Environmental educator Conrad Baker ’14 combines his journalism background with his enthusiasm for nature.
by Robyn Rime
From the joy of seeing his first-ever mourning cloak butterfly to the architectural history of an old stone wall, Conrad Baker ’14 finds magic in nature’s details. Happily, as an environmental educator for Letchworth State Park, he gets to share that enchantment with others every day.
“In some ways, Western New York reminds me of New York City,” he says. “You need somebody who lives here to guide you and show you the hidden gems.”
Baker guides his audiences in a variety of ways — leading in-person field trips for school groups, posting fun-fact-filled videos on social media, or providing roving interpretation for park visitors on busy weekends, like during fall foliage season.
Park programs range widely, he says, “from popular topics, like geology or animal signs or insect safaris, to custom-built programs for specific interests, such as pond scooping for water quality sampling or a forestry practice like timber harvesting.”
Communicating with the public — in person, through writing or via video — is at the root of his job as an educator, Baker says. His love of the outdoors came naturally (“I’ve always been grubbing in the dirt,” he laughs), but the communication skills were acquired, both as an English major at SUNY Geneseo and as a multimedia journalist and as a co-owner of the news site GeneseeSun.com from 2014-2018.
“As a journalist, I saw that the most sensationally popular stories were not crime or public safety but wildlife stories,” he says. “Whenever a bear was seen in the Village of Geneseo or a weird invasive insect was found, the posts started going viral. Those were the stories people cared about. I found myself more and more often consulting the educators at Letchworth, and after a while, I realized I could make a career for myself talking to people about nature.”
“Talking about nature” is wider in scope than it sounds. Hired by Letchworth just as the pandemic began limiting in-person activities, Baker helped expand the park’s library of video lessons, attracting school groups from across the country and launching a “Nature Detectives” video series on Facebook and Instagram. As a trained communicator, he appreciates how versatile the outdoor education field is becoming, with previously uncommon virtual programming now an industry standard.
But don’t let humdrum, jargony talk about “content delivery methods” mislead you. Environmental knowledge is pretty cool, and the nature geek inside Baker is delighted to share it. Known as “Bug Boy” around the park offices, for example, he can rhapsodize about the hidden worlds of insects that run our whole ecosystem.

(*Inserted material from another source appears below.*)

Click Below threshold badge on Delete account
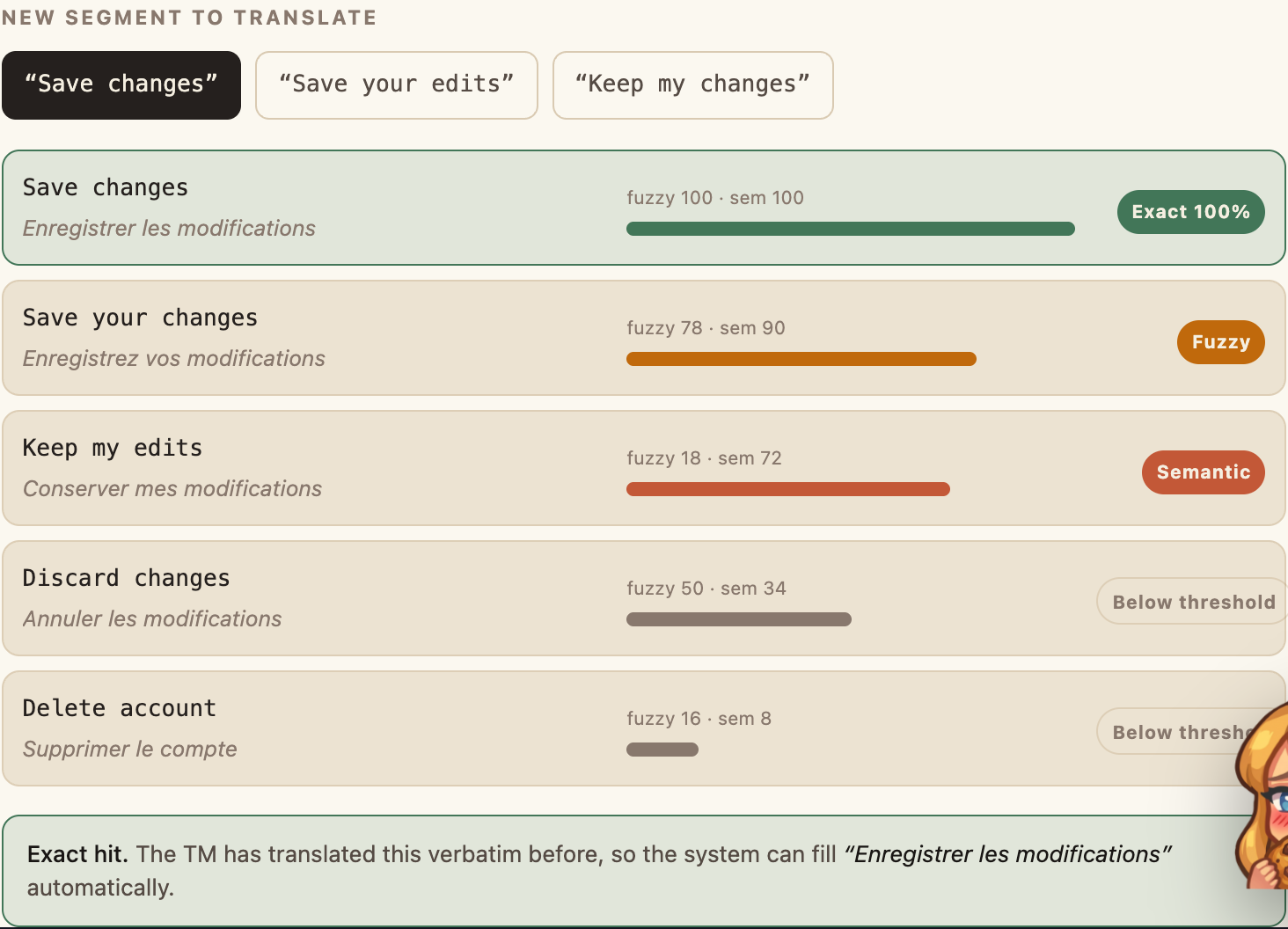1288x929 pixels. click(x=1170, y=732)
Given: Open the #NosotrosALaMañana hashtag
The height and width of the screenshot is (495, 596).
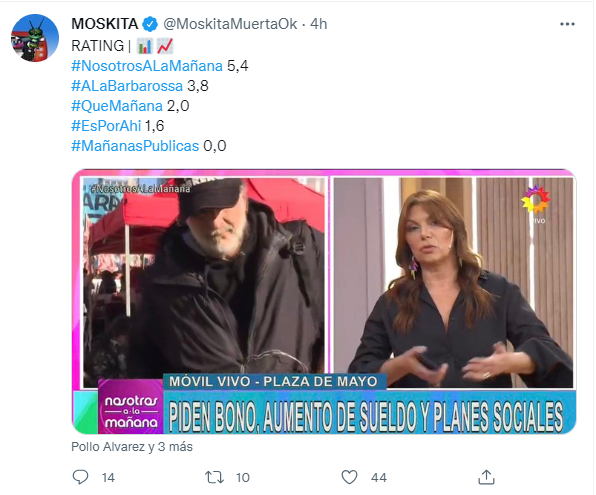Looking at the screenshot, I should click(147, 66).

“I especially love school programs about native monarch butterflies or pollinator gardening or the arms race between pine sawyer beetles and parasitoid wasps,” he says. “It’s always fascinating to show young kids how much is going on right under their feet.”
Baker’s favorite places in Letchworth are the old-growth forest on trails 2 and 2A. “They’re so rugged and so steep they couldn’t be logged by the horse-drawn logging equipment of the 1850s,” he says. Hidden on those trails are stands of hemlocks that jewelers’ loupes and tedious-but-accurate counting reveal to be nearly 300 years old, or a stinkhorn fungus with a suggestive shape and a pervasive stench. Sights like those are easier to find in undisturbed forest areas, Baker says.
That deep familiarity with park details reveals Baker’s immersion in the area’s environment. Brought to the Genesee River Valley by the College (he’s originally from Grand Island, N.Y.), he has fallen in love with the area and its robust outdoor recreation and tourism economy. Now committed to the region, he also serves as a board member and vice president of communications and technology for the New York State Outdoor Education Association, and he’s a contributor to ExploreGeneseeValley.com and the Letchworth Gateway Villages Initiative.
“Nature has always been near and dear to my heart,” says Baker, “and for a long time, I thought that would be my hobby and communications would be my job.” He’s happy to have connected the two, and happier still to forge that connection for others, “making the familiar and ordinary world exciting and full of beauty and discovery and wonder.”
Fun Facts about Letchworth State Park
- Letchworth State Park has nearly 70 miles of trails. “Most trails are less than five miles long but cover an astounding range of habitats and historic sites, from old-growth forest to hidden waterfalls, from 550-foot cliffs to the ruins of mill towns and the gravesite of Mary Jemison, the Irish captive turned Seneca celebrity. The full trail diversity surprises a lot of locals who come to the park to take pictures of waterfalls and think they know it.”
- Letchworth has more species of nesting wood warblers than anywhere else on the planet. “Between the extremely rugged vertical cliffs and meadows and floodplains and mixed woods, there’s a wide variety of habitats, and the warblers take full advantage of them.”
- ExploreGeneseeValley.com has an interactive online map. “Local adventurers can drop pins at their favorite hotspots and say, ‘Here’s a little tavern where I always have poutine,’ or ‘This cross-country skiing trail entrance goes right past a pond that always has beavers.’ There are nuggets that you’ll never get from a billboard or a Yelp review. It’s an on-the-ground, active, living review system, like having your own personal tour guide.”